Speaking to Cointelegraph, Dennis O’Connell, chief technology officer and portfolio manager at cryptocurrency wallet firm Peregrine Digital, noted that borrowing to buy cryptocurrencies is “a typical case of what you never do with your money,” as “a home is a great long-term investment.” And one of the basic ladders for wealth development.”

O’Connell added that he had read “too many articles about destroyed families or people who tragically took their own lives by doing this very thing.” He added that one should never take out loans or use leverage to invest in Bitcoin if one cannot afford to lose.

Cryptocurrency markets are known to be extremely volatile and riddled with huge ups and downs, with leading assets potentially doubling nearly in a month and bear markets seeing BTC lose more than 80% of its value.

Expect the unexpected
Because of the inherent volatility of the crypto space, O’Connell noted that investors need to keep in mind that bitcoin is affected by monetary policy in the same way that other assets are affected and has “proven to not be an inflation hedge” while closely related to other risky assets.
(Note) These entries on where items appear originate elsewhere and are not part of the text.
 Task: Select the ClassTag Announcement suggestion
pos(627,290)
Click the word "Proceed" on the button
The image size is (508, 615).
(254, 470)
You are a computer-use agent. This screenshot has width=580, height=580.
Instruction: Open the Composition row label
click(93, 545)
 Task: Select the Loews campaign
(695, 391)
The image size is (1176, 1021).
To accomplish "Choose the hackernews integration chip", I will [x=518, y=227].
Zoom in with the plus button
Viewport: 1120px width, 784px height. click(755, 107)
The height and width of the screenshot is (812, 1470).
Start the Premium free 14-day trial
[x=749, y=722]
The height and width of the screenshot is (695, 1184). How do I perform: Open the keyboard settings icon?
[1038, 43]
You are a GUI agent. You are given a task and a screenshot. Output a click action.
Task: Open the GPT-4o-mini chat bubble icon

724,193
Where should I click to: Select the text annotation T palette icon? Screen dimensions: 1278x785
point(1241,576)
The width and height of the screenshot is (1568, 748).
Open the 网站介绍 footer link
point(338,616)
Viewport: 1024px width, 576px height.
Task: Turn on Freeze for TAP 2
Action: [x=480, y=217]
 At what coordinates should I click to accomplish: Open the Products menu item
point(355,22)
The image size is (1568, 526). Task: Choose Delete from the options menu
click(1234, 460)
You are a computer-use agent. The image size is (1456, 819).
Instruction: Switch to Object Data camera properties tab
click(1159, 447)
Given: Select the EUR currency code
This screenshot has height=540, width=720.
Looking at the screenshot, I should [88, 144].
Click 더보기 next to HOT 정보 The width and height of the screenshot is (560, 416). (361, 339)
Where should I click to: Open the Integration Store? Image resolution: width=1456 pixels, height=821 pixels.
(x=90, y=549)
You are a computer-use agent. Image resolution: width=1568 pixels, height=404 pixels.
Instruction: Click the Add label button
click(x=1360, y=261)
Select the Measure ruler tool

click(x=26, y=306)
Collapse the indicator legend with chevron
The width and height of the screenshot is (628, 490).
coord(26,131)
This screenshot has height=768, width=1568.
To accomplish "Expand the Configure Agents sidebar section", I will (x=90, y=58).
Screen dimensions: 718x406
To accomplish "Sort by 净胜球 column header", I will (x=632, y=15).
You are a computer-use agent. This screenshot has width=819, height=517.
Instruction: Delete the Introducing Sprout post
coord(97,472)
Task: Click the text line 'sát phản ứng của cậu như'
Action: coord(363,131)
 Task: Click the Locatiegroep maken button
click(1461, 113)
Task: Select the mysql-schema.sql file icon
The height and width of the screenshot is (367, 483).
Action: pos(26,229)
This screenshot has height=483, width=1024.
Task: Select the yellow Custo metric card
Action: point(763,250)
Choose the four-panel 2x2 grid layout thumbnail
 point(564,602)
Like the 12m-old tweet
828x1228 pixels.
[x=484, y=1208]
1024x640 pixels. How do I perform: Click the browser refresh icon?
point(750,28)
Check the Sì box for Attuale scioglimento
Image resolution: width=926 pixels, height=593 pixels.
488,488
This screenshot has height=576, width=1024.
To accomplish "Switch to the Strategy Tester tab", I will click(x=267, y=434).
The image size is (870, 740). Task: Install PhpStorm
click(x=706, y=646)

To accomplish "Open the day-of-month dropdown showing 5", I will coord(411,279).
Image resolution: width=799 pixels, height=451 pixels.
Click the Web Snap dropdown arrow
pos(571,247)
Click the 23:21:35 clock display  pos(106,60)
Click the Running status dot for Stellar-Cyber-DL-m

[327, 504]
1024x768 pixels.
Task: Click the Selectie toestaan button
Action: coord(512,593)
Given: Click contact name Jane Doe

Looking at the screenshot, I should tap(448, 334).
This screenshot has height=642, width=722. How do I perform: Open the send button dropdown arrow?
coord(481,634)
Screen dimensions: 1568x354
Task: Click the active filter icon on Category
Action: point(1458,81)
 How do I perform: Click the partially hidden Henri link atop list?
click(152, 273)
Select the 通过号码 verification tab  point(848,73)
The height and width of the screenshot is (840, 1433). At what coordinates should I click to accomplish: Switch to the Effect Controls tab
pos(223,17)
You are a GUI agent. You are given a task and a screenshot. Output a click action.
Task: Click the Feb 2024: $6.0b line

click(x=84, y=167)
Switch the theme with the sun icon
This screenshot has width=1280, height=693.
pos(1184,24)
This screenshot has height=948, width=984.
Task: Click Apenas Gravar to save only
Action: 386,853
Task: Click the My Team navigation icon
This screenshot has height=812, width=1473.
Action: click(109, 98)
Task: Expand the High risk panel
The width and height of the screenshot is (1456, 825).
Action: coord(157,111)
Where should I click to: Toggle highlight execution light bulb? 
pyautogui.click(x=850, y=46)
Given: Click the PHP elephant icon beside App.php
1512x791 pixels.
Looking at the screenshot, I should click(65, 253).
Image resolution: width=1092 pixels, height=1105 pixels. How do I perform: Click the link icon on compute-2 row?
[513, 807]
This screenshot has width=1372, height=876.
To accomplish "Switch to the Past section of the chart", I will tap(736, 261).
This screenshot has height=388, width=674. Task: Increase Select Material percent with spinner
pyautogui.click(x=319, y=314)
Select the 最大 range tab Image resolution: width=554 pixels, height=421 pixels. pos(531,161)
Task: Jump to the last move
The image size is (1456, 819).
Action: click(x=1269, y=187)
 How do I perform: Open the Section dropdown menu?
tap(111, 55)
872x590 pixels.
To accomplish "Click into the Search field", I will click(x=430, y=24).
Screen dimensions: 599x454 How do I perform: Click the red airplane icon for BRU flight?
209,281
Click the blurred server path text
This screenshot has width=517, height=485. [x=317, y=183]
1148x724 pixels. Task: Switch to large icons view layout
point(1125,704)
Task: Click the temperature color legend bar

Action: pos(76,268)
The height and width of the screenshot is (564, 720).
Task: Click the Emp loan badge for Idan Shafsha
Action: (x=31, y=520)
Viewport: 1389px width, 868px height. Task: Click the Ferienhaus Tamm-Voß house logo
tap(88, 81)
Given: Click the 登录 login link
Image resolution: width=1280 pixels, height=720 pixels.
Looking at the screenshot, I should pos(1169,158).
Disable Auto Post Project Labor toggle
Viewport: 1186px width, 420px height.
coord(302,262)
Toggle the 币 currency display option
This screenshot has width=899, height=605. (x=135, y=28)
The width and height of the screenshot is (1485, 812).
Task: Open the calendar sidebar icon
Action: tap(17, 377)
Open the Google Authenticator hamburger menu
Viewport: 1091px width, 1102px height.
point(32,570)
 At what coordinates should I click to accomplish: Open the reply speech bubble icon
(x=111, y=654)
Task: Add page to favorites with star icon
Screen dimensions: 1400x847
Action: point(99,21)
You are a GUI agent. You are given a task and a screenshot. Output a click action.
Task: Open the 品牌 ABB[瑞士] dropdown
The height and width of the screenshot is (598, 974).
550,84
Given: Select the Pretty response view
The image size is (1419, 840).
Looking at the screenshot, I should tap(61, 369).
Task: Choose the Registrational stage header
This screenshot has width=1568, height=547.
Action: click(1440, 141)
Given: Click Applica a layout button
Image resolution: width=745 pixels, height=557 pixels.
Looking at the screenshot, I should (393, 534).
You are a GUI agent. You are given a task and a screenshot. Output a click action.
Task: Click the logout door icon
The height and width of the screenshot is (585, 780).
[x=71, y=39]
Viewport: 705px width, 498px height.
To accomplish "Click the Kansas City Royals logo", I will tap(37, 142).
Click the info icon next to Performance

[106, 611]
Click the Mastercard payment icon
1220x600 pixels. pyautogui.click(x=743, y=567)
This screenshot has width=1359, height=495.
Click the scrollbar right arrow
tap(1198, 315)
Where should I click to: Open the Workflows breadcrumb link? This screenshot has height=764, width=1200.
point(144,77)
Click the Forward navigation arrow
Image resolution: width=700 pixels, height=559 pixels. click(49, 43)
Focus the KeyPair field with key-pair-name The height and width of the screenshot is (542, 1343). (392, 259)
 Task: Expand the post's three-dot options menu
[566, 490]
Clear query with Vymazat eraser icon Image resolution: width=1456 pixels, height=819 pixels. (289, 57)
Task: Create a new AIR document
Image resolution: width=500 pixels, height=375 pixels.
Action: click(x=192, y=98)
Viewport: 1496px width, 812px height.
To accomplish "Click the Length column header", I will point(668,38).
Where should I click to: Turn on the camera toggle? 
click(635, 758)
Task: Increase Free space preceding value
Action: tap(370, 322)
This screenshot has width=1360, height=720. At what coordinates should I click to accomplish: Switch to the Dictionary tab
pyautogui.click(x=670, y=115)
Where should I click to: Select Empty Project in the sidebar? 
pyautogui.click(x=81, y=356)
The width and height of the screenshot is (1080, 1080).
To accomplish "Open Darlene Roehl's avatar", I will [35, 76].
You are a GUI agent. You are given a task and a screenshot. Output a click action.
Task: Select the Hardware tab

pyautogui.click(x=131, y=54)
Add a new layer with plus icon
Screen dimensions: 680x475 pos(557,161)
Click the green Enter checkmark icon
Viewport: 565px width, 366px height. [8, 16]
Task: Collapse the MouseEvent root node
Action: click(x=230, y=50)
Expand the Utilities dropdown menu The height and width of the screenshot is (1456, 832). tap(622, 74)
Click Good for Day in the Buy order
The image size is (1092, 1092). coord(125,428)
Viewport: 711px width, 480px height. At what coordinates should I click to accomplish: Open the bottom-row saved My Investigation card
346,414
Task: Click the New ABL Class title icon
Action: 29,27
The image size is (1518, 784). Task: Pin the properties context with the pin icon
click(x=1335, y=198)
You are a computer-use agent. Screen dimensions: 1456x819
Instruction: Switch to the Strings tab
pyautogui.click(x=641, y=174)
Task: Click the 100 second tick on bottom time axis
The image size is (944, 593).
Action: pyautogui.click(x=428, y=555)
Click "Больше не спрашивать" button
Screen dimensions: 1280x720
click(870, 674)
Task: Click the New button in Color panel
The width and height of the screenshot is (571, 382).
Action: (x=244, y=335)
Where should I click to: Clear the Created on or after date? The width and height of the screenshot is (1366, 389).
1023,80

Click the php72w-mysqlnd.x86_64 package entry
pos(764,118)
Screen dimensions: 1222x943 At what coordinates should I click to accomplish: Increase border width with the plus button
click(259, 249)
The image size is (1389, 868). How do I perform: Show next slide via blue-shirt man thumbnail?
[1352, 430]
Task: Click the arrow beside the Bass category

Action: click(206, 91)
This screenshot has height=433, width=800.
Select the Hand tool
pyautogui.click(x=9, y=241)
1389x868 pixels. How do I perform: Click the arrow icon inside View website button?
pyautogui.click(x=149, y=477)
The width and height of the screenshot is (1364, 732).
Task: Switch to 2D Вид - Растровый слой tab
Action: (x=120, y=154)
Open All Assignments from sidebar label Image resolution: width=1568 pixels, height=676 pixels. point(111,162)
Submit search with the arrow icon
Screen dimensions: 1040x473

The portfolio manager suggested investors to expect the unexpected, especially when using leverage:

They must expect the unexpected. Market cycles in cryptocurrencies are highly volatile. Depending on their local regulations, they can try to buy some protection by hedging a perpetual futures contract (which is not yet legal in the US) to get rid of the risk.”
In his words, the fluctuations in risky assets seen amid rising interest rates make it difficult to “justify borrowing against any traditional or crypto asset and going for Bitcoin.” Speaking about suggestions that investors could borrow to buy cryptocurrencies, O’Connell said they should be “extremely skeptical and always skeptical of the source’s motives” and ask them to borrow.

He added that the cryptocurrency space is known to be riddled with scammers and heavily influenced by investor sentiment, and as such, caution should be exercised.

Thomas Perfumo, head of commercial operations and strategy at cryptocurrency exchange Kraken, told Cointelegraph that educational resources exist that “everyone should read” before using leverage to buy any cryptocurrency.

Perfumo noted that leverage is generally a tool used to maximize returns on capital and, in some cases, leverage it for tax impact.